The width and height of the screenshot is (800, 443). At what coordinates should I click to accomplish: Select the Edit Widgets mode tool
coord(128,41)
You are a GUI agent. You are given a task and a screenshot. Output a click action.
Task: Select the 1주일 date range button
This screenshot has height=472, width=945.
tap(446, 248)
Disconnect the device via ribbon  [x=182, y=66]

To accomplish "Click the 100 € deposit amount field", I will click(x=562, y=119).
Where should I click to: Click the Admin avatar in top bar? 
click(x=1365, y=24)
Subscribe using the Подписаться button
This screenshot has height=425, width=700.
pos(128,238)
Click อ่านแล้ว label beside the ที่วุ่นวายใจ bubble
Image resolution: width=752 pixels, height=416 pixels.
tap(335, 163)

**What the task requires:**
Would you retype the whole listing, exactly as it reads?

**Written answer:**
The width and height of the screenshot is (800, 443). At what coordinates should I click to accomplish: Select the Edit Widgets mode tool
coord(128,41)
You are a GUI agent. You are given a task and a screenshot. Output a click action.
Task: Select the 1주일 date range button
This screenshot has height=472, width=945.
tap(446, 248)
Disconnect the device via ribbon  [x=182, y=66]

To accomplish "Click the 100 € deposit amount field", I will click(x=562, y=119).
Where should I click to: Click the Admin avatar in top bar? 
click(x=1365, y=24)
Subscribe using the Подписаться button
This screenshot has height=425, width=700.
pos(128,238)
Click อ่านแล้ว label beside the ที่วุ่นวายใจ bubble
Image resolution: width=752 pixels, height=416 pixels.
tap(335, 163)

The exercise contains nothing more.